• Brief: Take the line containing "Click the Home data panel icon" and every line below it through the end of the entries, and output them verbatim, pictures excluded.

(Saved entries)
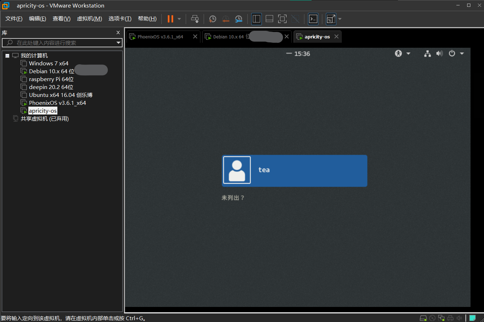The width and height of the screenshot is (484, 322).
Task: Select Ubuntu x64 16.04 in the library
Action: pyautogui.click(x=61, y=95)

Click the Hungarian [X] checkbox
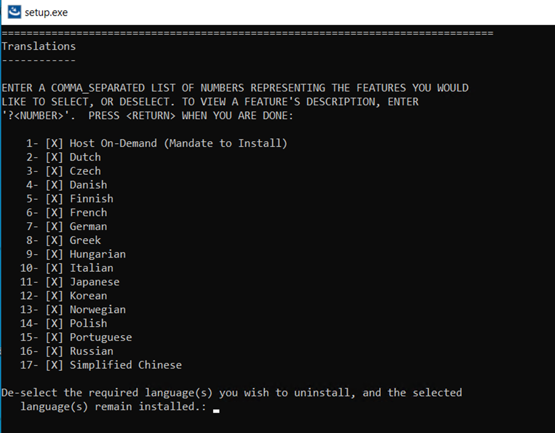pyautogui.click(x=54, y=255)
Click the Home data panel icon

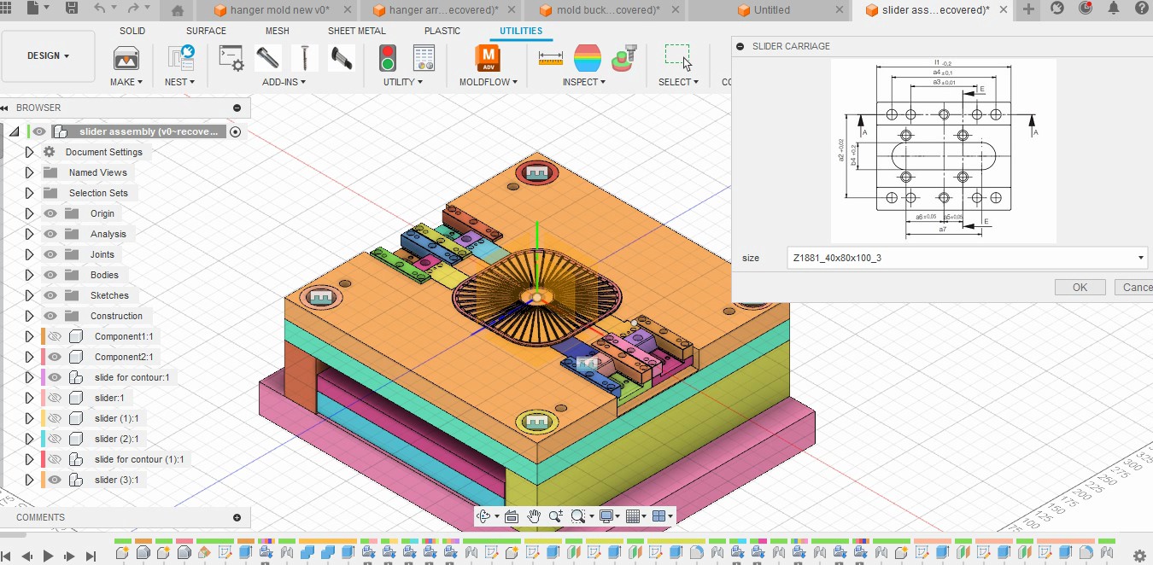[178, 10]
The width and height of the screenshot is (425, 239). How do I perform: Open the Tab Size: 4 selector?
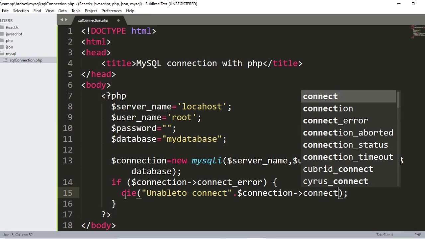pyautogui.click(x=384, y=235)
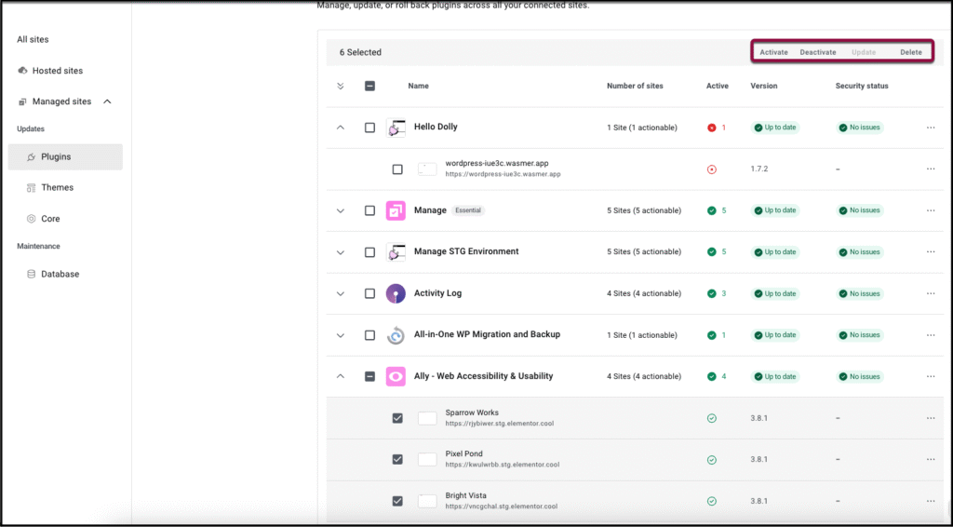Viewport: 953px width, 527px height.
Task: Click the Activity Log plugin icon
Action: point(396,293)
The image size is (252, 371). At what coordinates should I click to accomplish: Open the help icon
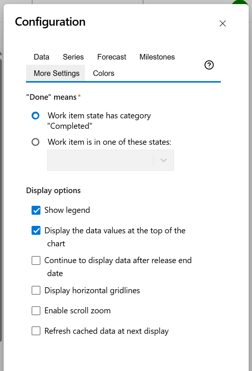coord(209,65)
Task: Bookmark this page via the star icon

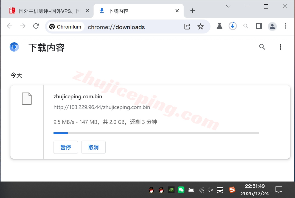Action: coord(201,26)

• Written reply:
Click the Home data panel icon

[178, 10]
The width and height of the screenshot is (425, 239). How do I perform: Open the Tab Size: 4 selector?
pyautogui.click(x=384, y=235)
Viewport: 953px width, 527px height.
Task: Click the Activity Log plugin icon
Action: point(396,293)
The image size is (252, 371). At what coordinates should I click to accomplish: Open the help icon
coord(209,65)
Task: Bookmark this page via the star icon

Action: coord(201,26)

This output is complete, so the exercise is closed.